== What you are asked to do ==
Which lines run from the one containing "You are a GUI" through the end of the data? Write them out exactly, with the pictures left out.

== Raw data ==
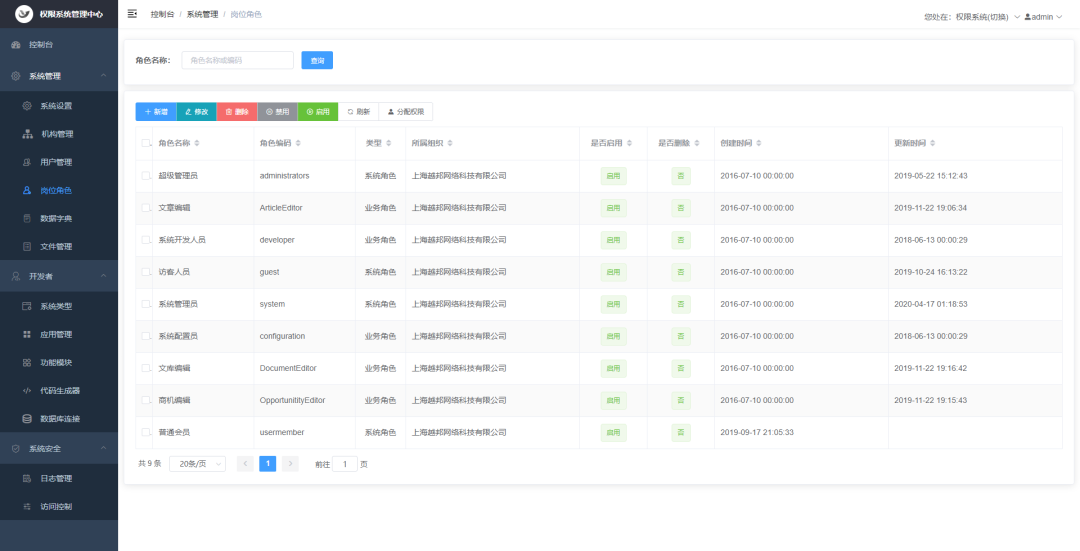Viewport: 1080px width, 551px height.
Task: Click the blue 查询 search button
Action: 318,61
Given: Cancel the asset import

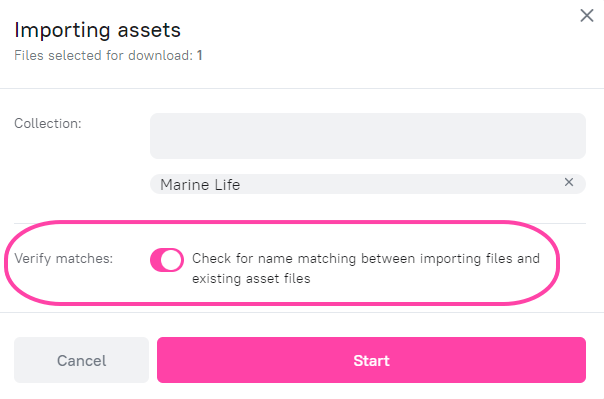Looking at the screenshot, I should coord(81,360).
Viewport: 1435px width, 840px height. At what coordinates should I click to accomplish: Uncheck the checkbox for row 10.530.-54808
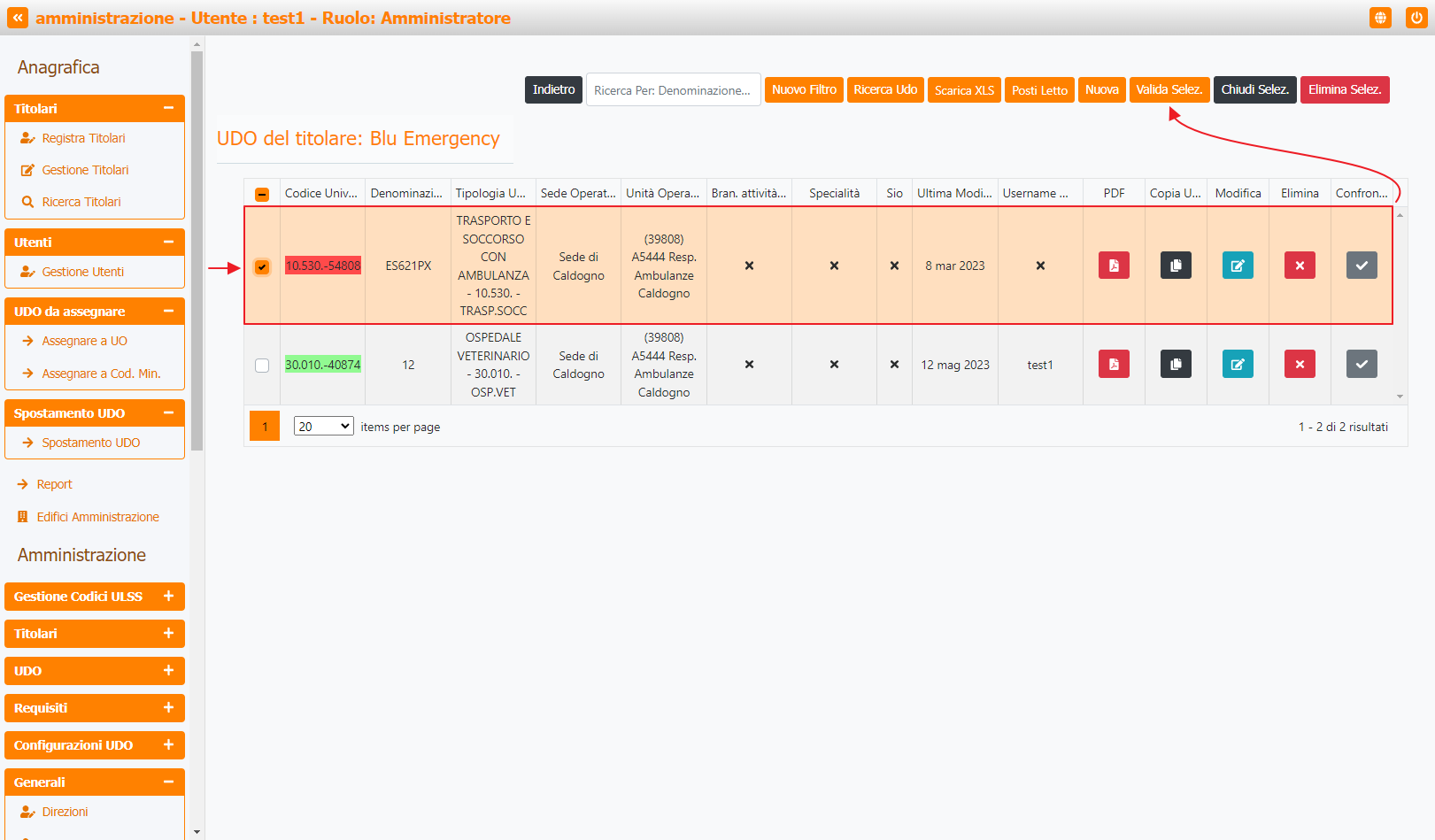262,266
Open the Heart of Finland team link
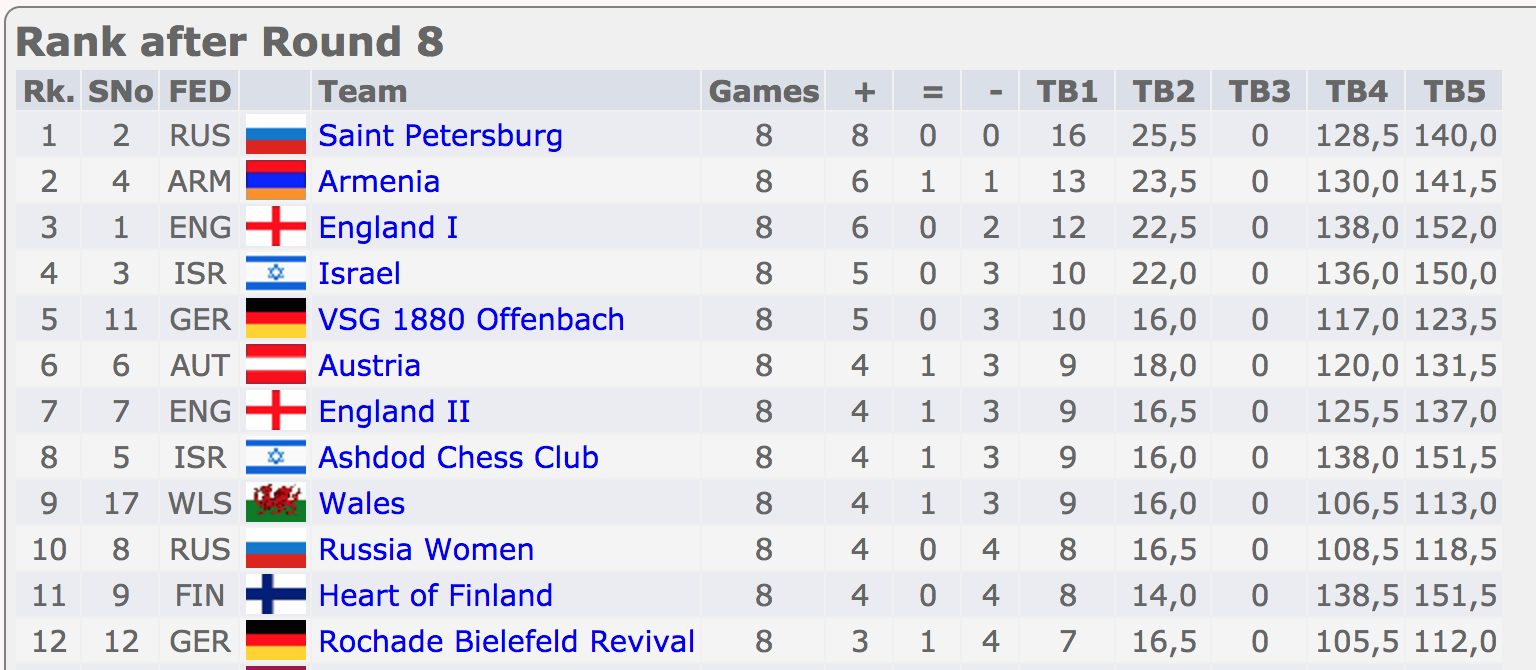This screenshot has width=1536, height=670. [435, 595]
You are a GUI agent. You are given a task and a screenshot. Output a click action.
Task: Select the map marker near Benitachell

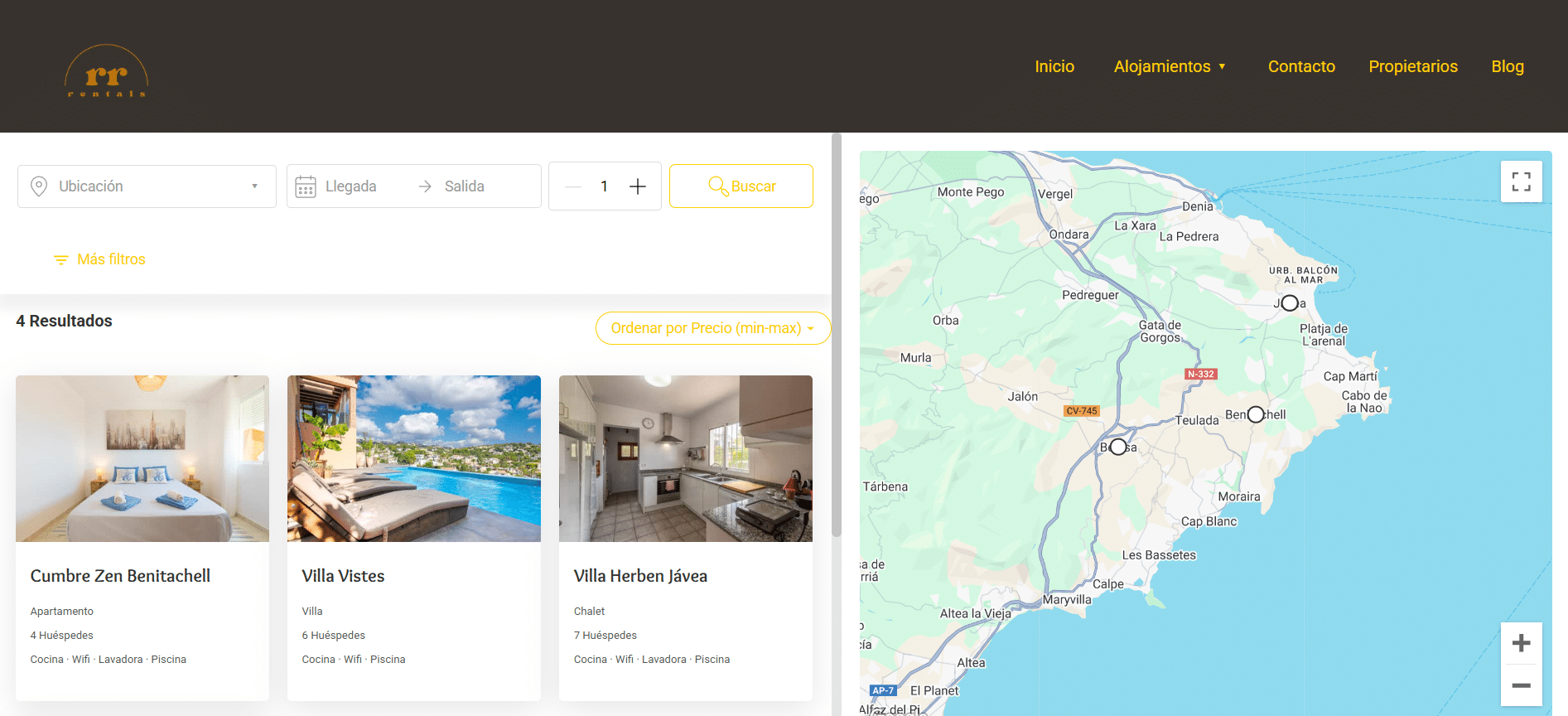point(1256,414)
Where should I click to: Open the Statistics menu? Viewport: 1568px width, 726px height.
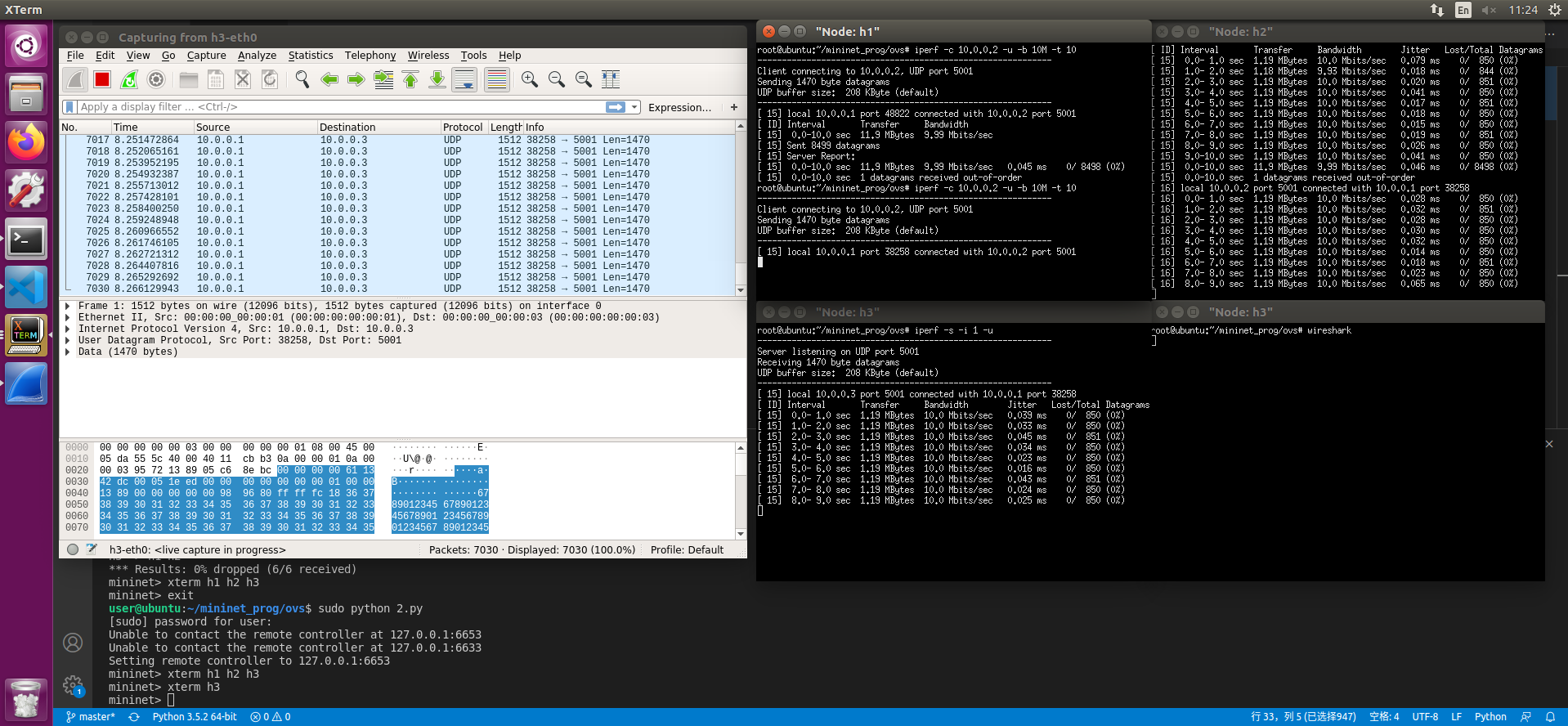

== Exercise result ==
You are a GUI agent. You are given a task and a screenshot. Output a click action.
Task: Select the map marker near Benitachell

point(1256,414)
Where should I click to: Open the Statistics menu? Viewport: 1568px width, 726px height.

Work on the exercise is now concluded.